Мне учиться с малых лет хочется. Но какое учение у нас в захолустье?

Арабский язык. Когда я был мальчишкой, моему восхищению перед муллами не

было границ, ну теперь-то с этим покончено! В Клиши я уже точно знал, чему

хочу научиться: хорошо писать по-французски (потому что с чтением я уже

справлялся неплохо), но французский мне нужен был не сам по себе, а чтобы

научиться всему остальному, главное, счету, арифметике, уметь решать задачи,

и потом еще узнать все про машины, как они работают, и про электричество,

ну, в общем, узнать вещи серьезные. А все остальное -- это для меня так,

болтовня.

Мой первый спор с Анн-Мари, когда я ее узнал немного получше, именно

из-за этого и разгорелся. Она готовилась к экзамену в Сорбонне на лиценциата

филологии и трижды в неделю на улице Симонно учила меня правописанию, а

когда увидела, какие огромные успехи я делаю и как бегло уже читаю, стала

давать мне книги. "Имморалиста" Жида. Ну, я прочел, чтобы доставить ей

удовольствие. Потом "Постороннего" Камю, но тут уж я встал на дыбы. Во

вторник вечером прихожу я, здороваюсь, она мне улыбается.
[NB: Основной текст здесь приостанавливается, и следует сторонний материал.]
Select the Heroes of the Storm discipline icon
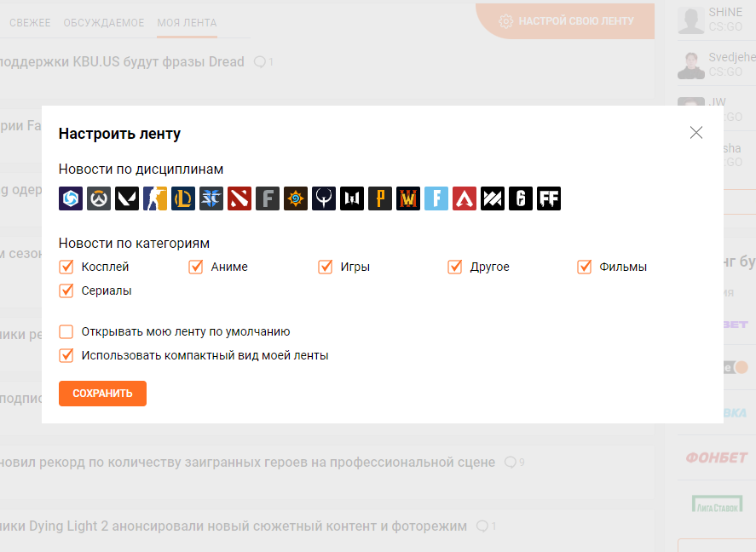 (x=71, y=198)
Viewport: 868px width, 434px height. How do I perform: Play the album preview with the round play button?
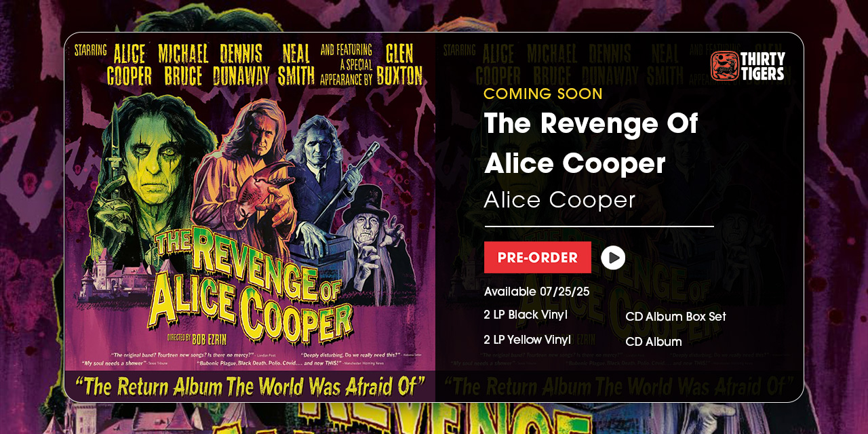tap(613, 258)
На улице Анн-Мари,

может, и не заметишь: не накрашена, волосы гладко зачесаны назад, вид

серьезный, но когда рассмотришь ее получше, видишь, какое красивое у нее

лицо, по-настоящему красивое, а глаза, когда она улыбается, ну, просто два

цветка. Так вот, улыбается она мне и говорит:

-- Ну, Абделазиз, понравился тебе "Посторонний"?

-- Нет, -- говорю я. -- Нет, совсем не понравился. Твой Камю гнусный

лжец.

Она глядит на меня в недоумении. А глаза у нее были! Как небо над

белыми стенами моей деревни, и когда она сердилась, они становились еще

синей. Но сердилась она всегда про себя и не очень сильно. Сестренка.

Нежная, как миндаль.

-- Как? -- говорит она возмущенно. -- Лжец? Да ты понимаешь, что

говоришь, Абделазиз? Альбер Камю -- лжец?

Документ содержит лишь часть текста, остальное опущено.